# [GOAL OF THE EXERCISE]
Reproduce the text of each row below word for word, leaving out the pictures.

# [SOURCE DATA]
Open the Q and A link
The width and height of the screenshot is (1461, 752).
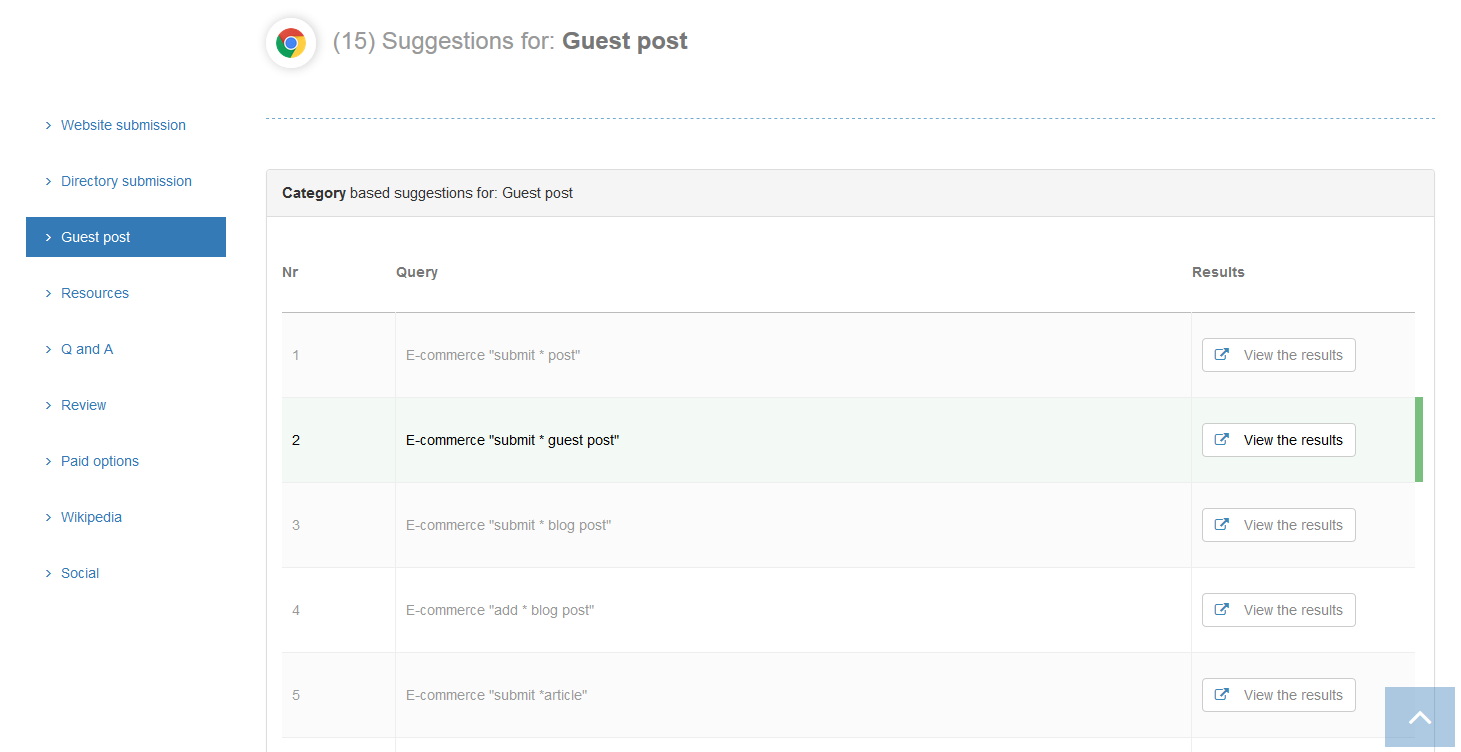click(86, 349)
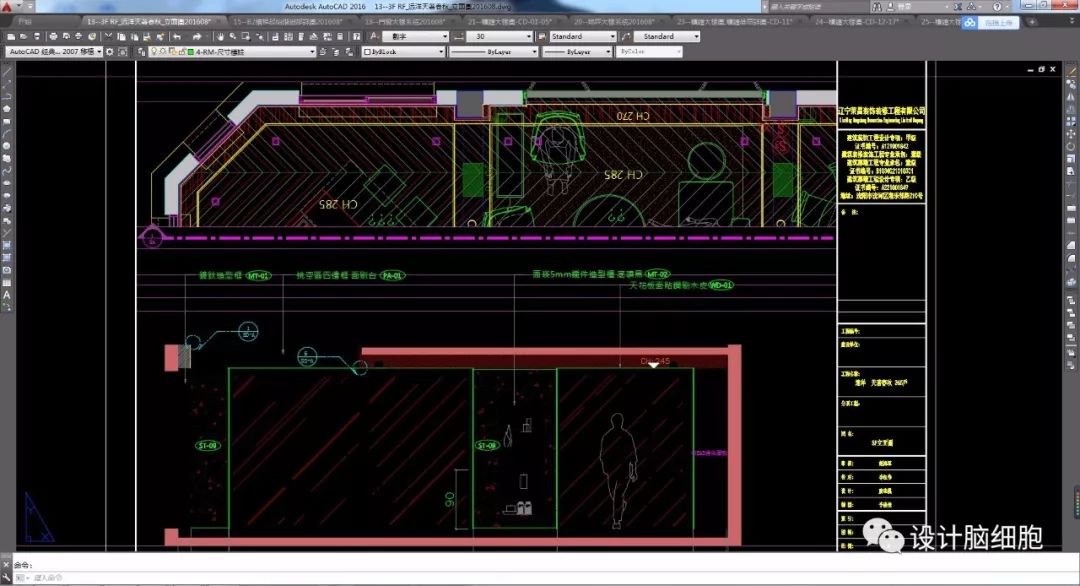Switch to the 24 CD-12-17 drawing tab
The image size is (1080, 586).
coord(857,20)
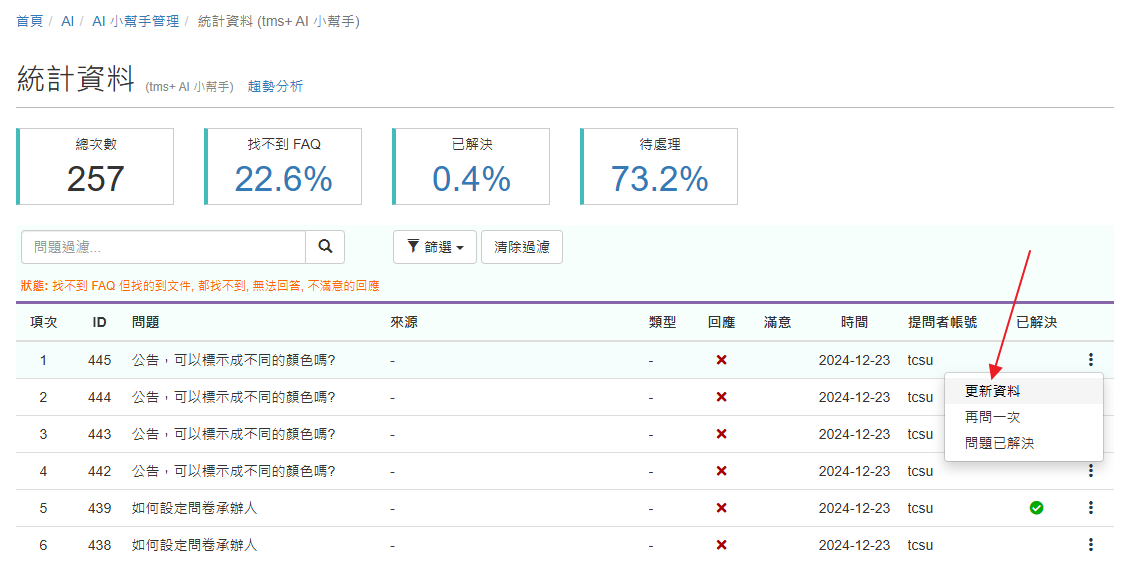Click the 待處理 statistics card
Viewport: 1129px width, 562px height.
click(x=660, y=166)
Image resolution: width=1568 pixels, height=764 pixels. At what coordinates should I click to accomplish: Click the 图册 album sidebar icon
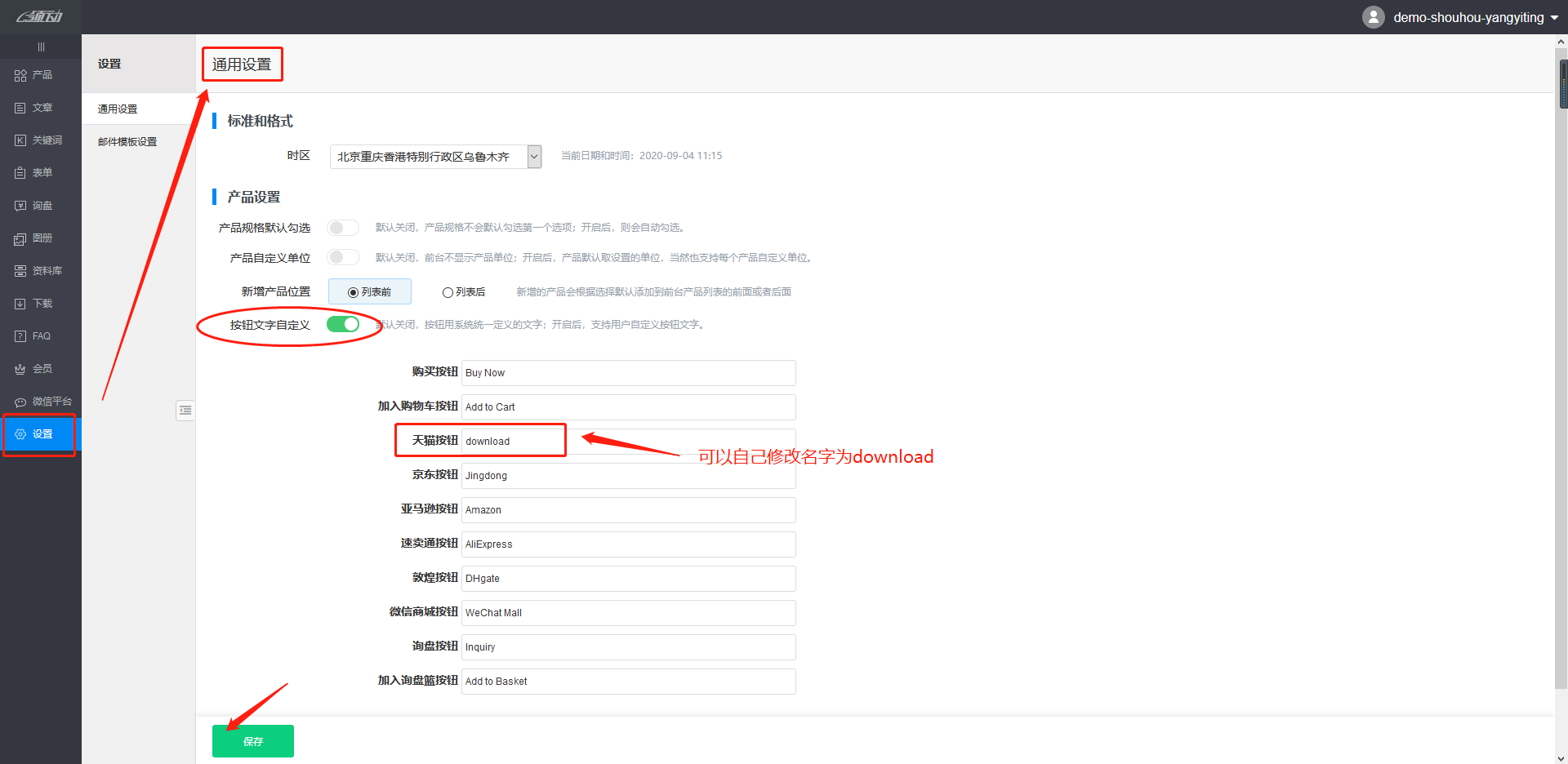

# [ANSWER FOR THE TASK]
Open the Q and A link
The width and height of the screenshot is (1461, 752).
click(86, 349)
Switch to the 24 CD-12-17 drawing tab
The image size is (1080, 586).
coord(857,20)
Click the 待處理 statistics card
Viewport: 1129px width, 562px height.
click(x=660, y=166)
Image resolution: width=1568 pixels, height=764 pixels. At what coordinates should I click to accomplish: Click the 图册 album sidebar icon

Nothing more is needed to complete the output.